Exercise prompt - Can you copy out every line of the data below word for word, omitting the pictures?

Extracted material -
>> BEGIN
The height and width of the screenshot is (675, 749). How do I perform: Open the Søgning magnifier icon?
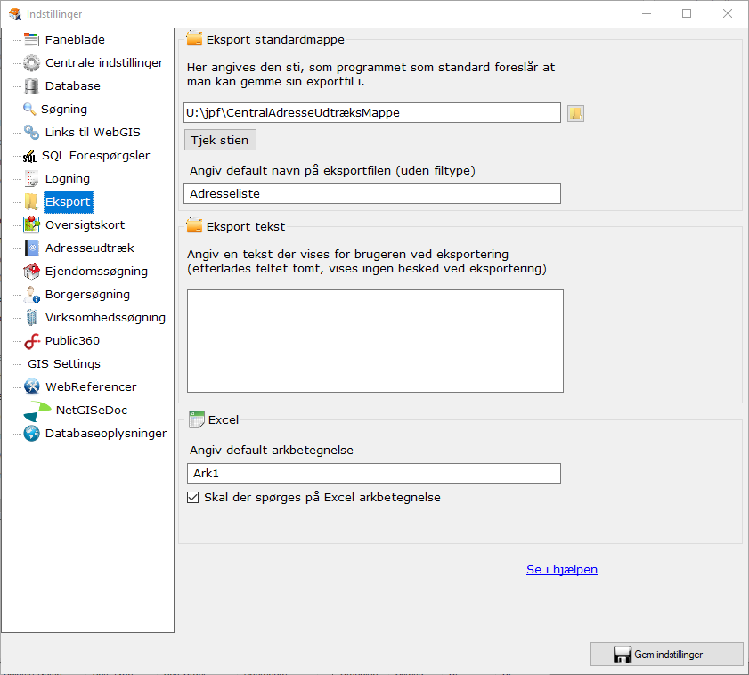(29, 110)
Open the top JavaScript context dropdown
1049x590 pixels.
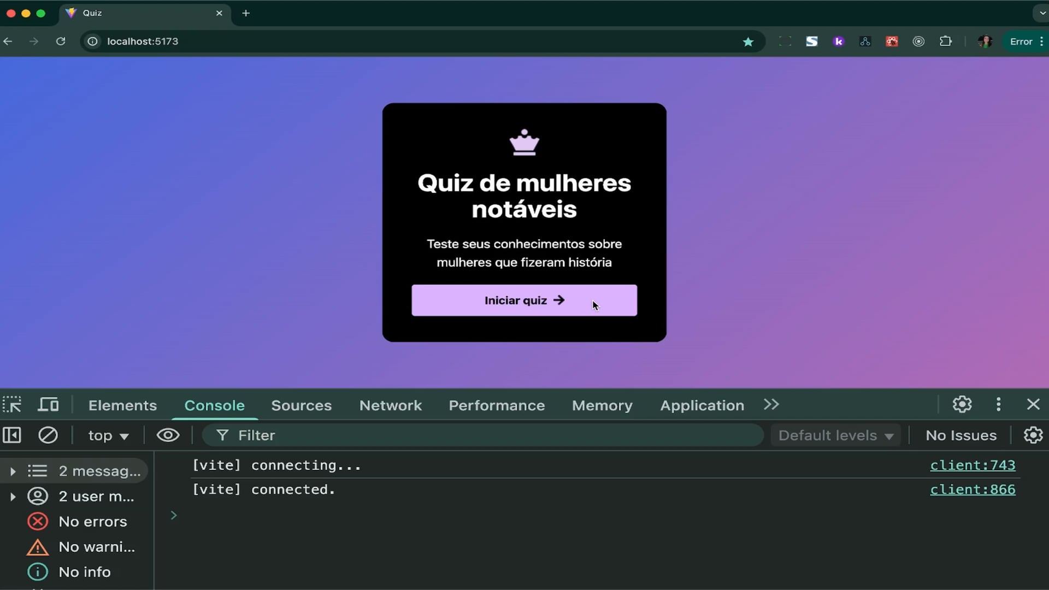(108, 435)
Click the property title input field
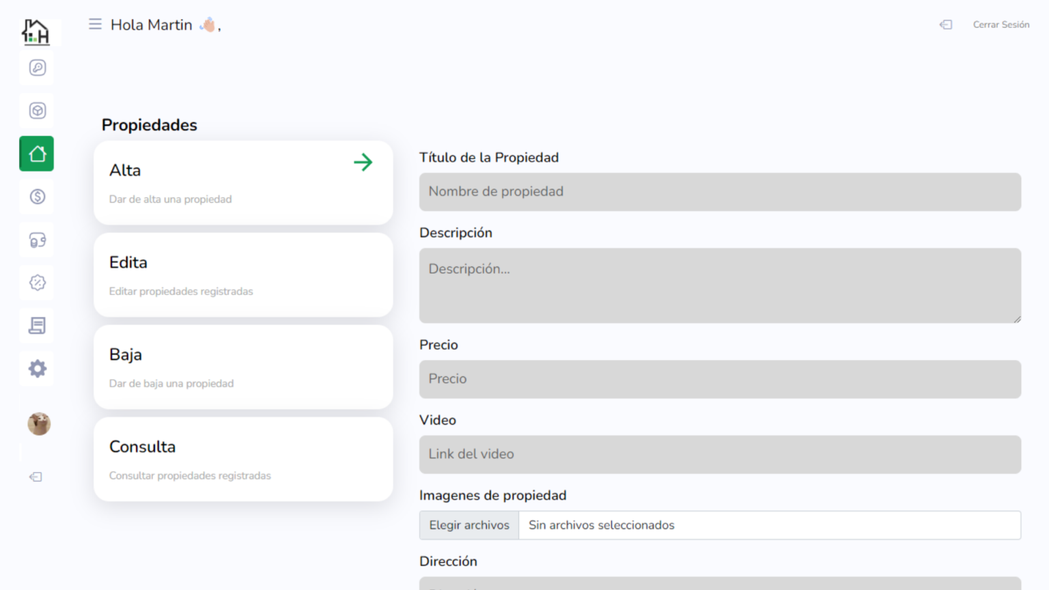 tap(719, 192)
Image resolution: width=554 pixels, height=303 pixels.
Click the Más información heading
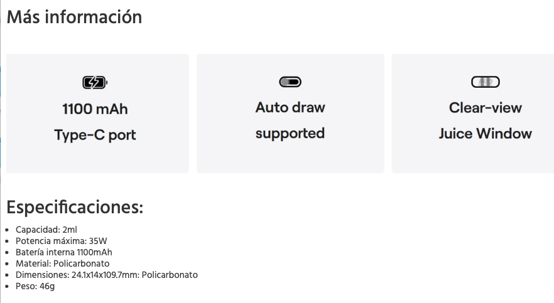74,17
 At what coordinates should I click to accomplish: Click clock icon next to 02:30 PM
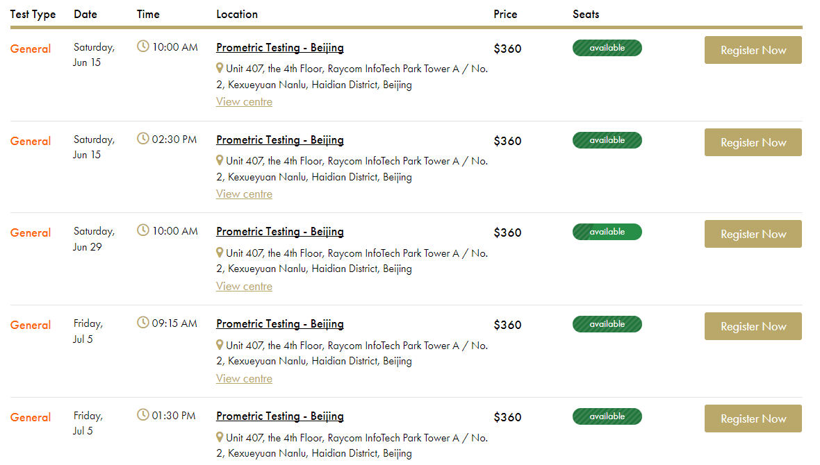point(143,139)
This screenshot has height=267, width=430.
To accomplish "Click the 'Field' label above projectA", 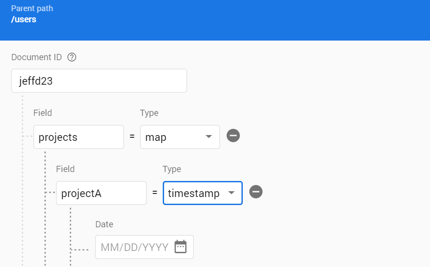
>> END
Solution to this exercise -
The height and width of the screenshot is (675, 749). How do I perform: Open the Søgning magnifier icon?
(29, 110)
Open the top JavaScript context dropdown
1049x590 pixels.
(108, 435)
Click the property title input field
 tap(719, 192)
Image resolution: width=554 pixels, height=303 pixels.
Click the Más información heading
74,17
 At what coordinates should I click to accomplish: Click clock icon next to 02:30 PM
point(143,139)
This screenshot has height=267, width=430.
To accomplish "Click the 'Field' label above projectA", 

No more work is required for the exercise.